▸ Problem statement:
When you write out the entries, keep every line exactly as it appears.

════════

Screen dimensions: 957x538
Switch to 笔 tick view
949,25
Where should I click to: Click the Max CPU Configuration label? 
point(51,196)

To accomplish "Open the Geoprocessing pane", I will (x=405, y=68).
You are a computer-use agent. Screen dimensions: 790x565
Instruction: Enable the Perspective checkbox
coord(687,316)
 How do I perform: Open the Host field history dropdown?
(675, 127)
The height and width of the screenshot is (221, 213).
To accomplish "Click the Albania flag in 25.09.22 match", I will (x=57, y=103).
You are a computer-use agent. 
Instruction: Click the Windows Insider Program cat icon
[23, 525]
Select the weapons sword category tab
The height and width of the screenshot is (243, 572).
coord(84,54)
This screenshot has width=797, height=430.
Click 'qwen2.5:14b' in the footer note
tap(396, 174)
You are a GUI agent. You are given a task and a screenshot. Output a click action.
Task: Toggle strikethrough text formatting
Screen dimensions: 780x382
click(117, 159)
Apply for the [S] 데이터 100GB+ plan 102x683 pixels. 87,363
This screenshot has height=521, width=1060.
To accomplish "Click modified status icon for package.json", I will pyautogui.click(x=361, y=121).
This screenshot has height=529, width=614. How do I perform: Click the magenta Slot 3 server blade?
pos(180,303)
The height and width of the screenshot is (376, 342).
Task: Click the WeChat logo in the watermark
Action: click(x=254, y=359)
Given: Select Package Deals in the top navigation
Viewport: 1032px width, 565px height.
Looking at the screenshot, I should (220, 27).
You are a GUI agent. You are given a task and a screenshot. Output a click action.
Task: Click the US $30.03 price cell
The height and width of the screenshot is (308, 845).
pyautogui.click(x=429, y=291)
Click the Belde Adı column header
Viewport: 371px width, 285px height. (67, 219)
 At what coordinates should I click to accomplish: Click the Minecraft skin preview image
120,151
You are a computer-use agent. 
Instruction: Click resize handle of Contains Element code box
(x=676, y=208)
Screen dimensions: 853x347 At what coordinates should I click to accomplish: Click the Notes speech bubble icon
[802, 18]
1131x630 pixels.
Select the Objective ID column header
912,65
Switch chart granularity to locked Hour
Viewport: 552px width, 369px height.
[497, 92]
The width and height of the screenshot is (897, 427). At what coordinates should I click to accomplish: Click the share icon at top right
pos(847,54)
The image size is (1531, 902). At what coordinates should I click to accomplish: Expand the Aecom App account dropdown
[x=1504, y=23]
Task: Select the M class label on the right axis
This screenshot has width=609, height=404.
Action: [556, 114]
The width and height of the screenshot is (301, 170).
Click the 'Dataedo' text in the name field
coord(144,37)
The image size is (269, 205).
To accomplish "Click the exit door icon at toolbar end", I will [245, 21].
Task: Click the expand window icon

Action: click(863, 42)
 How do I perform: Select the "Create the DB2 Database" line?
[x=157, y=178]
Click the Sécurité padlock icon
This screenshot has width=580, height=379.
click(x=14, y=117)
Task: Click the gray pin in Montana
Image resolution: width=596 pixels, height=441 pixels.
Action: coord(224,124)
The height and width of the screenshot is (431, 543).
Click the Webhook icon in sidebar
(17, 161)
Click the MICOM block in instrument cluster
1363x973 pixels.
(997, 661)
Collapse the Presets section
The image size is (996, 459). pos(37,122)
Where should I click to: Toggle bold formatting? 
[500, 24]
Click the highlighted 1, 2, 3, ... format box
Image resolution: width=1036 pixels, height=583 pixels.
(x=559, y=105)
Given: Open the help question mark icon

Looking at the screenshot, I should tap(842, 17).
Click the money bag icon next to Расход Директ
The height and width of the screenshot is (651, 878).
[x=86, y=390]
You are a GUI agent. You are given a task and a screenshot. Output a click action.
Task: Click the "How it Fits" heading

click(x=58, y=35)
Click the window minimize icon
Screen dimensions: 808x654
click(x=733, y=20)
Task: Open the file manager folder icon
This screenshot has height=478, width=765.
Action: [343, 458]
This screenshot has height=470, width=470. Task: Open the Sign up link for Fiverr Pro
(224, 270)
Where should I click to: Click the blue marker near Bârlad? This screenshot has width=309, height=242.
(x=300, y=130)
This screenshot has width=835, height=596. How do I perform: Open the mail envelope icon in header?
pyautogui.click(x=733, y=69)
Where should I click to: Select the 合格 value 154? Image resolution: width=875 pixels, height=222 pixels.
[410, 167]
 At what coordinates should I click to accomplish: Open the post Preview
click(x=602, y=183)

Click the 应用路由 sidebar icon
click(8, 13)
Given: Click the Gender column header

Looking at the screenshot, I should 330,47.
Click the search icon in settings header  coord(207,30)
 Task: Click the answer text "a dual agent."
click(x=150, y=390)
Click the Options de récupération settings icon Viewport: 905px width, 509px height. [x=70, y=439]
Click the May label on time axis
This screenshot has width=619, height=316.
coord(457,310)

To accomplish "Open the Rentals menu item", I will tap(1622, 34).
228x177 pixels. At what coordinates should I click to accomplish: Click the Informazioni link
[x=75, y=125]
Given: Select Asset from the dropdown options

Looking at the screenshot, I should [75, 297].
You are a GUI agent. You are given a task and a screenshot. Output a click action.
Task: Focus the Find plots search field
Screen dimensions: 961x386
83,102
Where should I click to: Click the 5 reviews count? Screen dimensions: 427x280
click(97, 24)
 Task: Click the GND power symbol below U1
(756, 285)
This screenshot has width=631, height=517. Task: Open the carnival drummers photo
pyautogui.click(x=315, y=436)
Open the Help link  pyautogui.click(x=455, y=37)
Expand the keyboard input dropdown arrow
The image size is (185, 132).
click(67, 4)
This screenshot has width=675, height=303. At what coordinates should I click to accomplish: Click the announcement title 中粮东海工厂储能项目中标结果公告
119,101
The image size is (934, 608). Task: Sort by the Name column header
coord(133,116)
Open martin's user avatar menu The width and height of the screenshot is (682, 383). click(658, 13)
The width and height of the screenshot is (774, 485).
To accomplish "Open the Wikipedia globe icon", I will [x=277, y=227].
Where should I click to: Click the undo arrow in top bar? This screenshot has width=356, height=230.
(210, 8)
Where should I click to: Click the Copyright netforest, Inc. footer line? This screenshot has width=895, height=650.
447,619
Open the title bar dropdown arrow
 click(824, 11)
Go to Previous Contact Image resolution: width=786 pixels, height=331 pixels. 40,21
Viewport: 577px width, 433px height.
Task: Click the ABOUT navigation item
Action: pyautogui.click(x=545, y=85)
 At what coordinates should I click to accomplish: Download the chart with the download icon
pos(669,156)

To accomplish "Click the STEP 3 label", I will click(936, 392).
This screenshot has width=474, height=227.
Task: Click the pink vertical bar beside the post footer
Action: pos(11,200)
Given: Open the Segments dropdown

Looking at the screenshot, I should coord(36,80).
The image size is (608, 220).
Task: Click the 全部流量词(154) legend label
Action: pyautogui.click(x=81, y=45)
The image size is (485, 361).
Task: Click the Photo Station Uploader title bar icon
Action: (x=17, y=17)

════════

▸ The completed task:
Screen dimensions: 957x538
Switch to 笔 tick view
949,25
Where should I click to: Click the Max CPU Configuration label? 
point(51,196)

To accomplish "Open the Geoprocessing pane", I will (x=405, y=68).
You are a computer-use agent. Screen dimensions: 790x565
Instruction: Enable the Perspective checkbox
coord(687,316)
 How do I perform: Open the Host field history dropdown?
(675, 127)
The height and width of the screenshot is (221, 213).
To accomplish "Click the Albania flag in 25.09.22 match", I will (x=57, y=103).
You are a computer-use agent. 
Instruction: Click the Windows Insider Program cat icon
[23, 525]
Select the weapons sword category tab
The height and width of the screenshot is (243, 572).
coord(84,54)
This screenshot has width=797, height=430.
Click 'qwen2.5:14b' in the footer note
tap(396, 174)
You are a GUI agent. You are given a task and a screenshot. Output a click action.
Task: Toggle strikethrough text formatting
Screen dimensions: 780x382
click(117, 159)
Apply for the [S] 데이터 100GB+ plan 102x683 pixels. 87,363
This screenshot has height=521, width=1060.
To accomplish "Click modified status icon for package.json", I will pyautogui.click(x=361, y=121).
This screenshot has height=529, width=614. How do I perform: Click the magenta Slot 3 server blade?
pos(180,303)
The height and width of the screenshot is (376, 342).
Task: Click the WeChat logo in the watermark
Action: click(x=254, y=359)
Given: Select Package Deals in the top navigation
Viewport: 1032px width, 565px height.
Looking at the screenshot, I should (220, 27).
You are a GUI agent. You are given a task and a screenshot. Output a click action.
Task: Click the US $30.03 price cell
The height and width of the screenshot is (308, 845).
pyautogui.click(x=429, y=291)
Click the Belde Adı column header
Viewport: 371px width, 285px height. (67, 219)
 At what coordinates should I click to accomplish: Click the Minecraft skin preview image
120,151
You are a computer-use agent. 
Instruction: Click resize handle of Contains Element code box
(x=676, y=208)
Screen dimensions: 853x347 At what coordinates should I click to accomplish: Click the Notes speech bubble icon
[802, 18]
1131x630 pixels.
Select the Objective ID column header
912,65
Switch chart granularity to locked Hour
Viewport: 552px width, 369px height.
[497, 92]
The width and height of the screenshot is (897, 427). At what coordinates should I click to accomplish: Click the share icon at top right
pos(847,54)
The image size is (1531, 902). At what coordinates should I click to accomplish: Expand the Aecom App account dropdown
[x=1504, y=23]
Task: Select the M class label on the right axis
This screenshot has width=609, height=404.
Action: [556, 114]
The width and height of the screenshot is (301, 170).
Click the 'Dataedo' text in the name field
coord(144,37)
The image size is (269, 205).
To accomplish "Click the exit door icon at toolbar end", I will [245, 21].
Task: Click the expand window icon

Action: click(863, 42)
 How do I perform: Select the "Create the DB2 Database" line?
[x=157, y=178]
Click the Sécurité padlock icon
This screenshot has width=580, height=379.
click(x=14, y=117)
Task: Click the gray pin in Montana
Image resolution: width=596 pixels, height=441 pixels.
Action: coord(224,124)
The height and width of the screenshot is (431, 543).
Click the Webhook icon in sidebar
(17, 161)
Click the MICOM block in instrument cluster
1363x973 pixels.
(997, 661)
Collapse the Presets section
The image size is (996, 459). pos(37,122)
Where should I click to: Toggle bold formatting? 
[500, 24]
Click the highlighted 1, 2, 3, ... format box
Image resolution: width=1036 pixels, height=583 pixels.
(x=559, y=105)
Given: Open the help question mark icon

Looking at the screenshot, I should tap(842, 17).
Click the money bag icon next to Расход Директ
The height and width of the screenshot is (651, 878).
[x=86, y=390]
You are a GUI agent. You are given a task and a screenshot. Output a click action.
Task: Click the "How it Fits" heading

click(x=58, y=35)
Click the window minimize icon
Screen dimensions: 808x654
click(x=733, y=20)
Task: Open the file manager folder icon
This screenshot has height=478, width=765.
Action: [343, 458]
This screenshot has height=470, width=470. Task: Open the Sign up link for Fiverr Pro
(224, 270)
Where should I click to: Click the blue marker near Bârlad? This screenshot has width=309, height=242.
(x=300, y=130)
This screenshot has width=835, height=596. How do I perform: Open the mail envelope icon in header?
pyautogui.click(x=733, y=69)
Where should I click to: Select the 合格 value 154? Image resolution: width=875 pixels, height=222 pixels.
[410, 167]
 At what coordinates should I click to accomplish: Open the post Preview
click(x=602, y=183)

Click the 应用路由 sidebar icon
click(8, 13)
Given: Click the Gender column header

Looking at the screenshot, I should 330,47.
Click the search icon in settings header  coord(207,30)
 Task: Click the answer text "a dual agent."
click(x=150, y=390)
Click the Options de récupération settings icon Viewport: 905px width, 509px height. [x=70, y=439]
Click the May label on time axis
This screenshot has width=619, height=316.
coord(457,310)

To accomplish "Open the Rentals menu item", I will tap(1622, 34).
228x177 pixels. At what coordinates should I click to accomplish: Click the Informazioni link
[x=75, y=125]
Given: Select Asset from the dropdown options

Looking at the screenshot, I should [75, 297].
You are a GUI agent. You are given a task and a screenshot. Output a click action.
Task: Focus the Find plots search field
Screen dimensions: 961x386
83,102
Where should I click to: Click the 5 reviews count? Screen dimensions: 427x280
click(97, 24)
 Task: Click the GND power symbol below U1
(756, 285)
This screenshot has width=631, height=517. Task: Open the carnival drummers photo
pyautogui.click(x=315, y=436)
Open the Help link  pyautogui.click(x=455, y=37)
Expand the keyboard input dropdown arrow
The image size is (185, 132).
click(67, 4)
This screenshot has width=675, height=303. At what coordinates should I click to accomplish: Click the announcement title 中粮东海工厂储能项目中标结果公告
119,101
The image size is (934, 608). Task: Sort by the Name column header
coord(133,116)
Open martin's user avatar menu The width and height of the screenshot is (682, 383). click(658, 13)
The width and height of the screenshot is (774, 485).
To accomplish "Open the Wikipedia globe icon", I will [x=277, y=227].
Where should I click to: Click the undo arrow in top bar? This screenshot has width=356, height=230.
(210, 8)
Where should I click to: Click the Copyright netforest, Inc. footer line? This screenshot has width=895, height=650.
447,619
Open the title bar dropdown arrow
 click(824, 11)
Go to Previous Contact Image resolution: width=786 pixels, height=331 pixels. 40,21
Viewport: 577px width, 433px height.
Task: Click the ABOUT navigation item
Action: pyautogui.click(x=545, y=85)
 At what coordinates should I click to accomplish: Download the chart with the download icon
pos(669,156)

To accomplish "Click the STEP 3 label", I will click(936, 392).
This screenshot has width=474, height=227.
Task: Click the pink vertical bar beside the post footer
Action: pos(11,200)
Given: Open the Segments dropdown

Looking at the screenshot, I should coord(36,80).
The image size is (608, 220).
Task: Click the 全部流量词(154) legend label
Action: pyautogui.click(x=81, y=45)
The image size is (485, 361).
Task: Click the Photo Station Uploader title bar icon
Action: (x=17, y=17)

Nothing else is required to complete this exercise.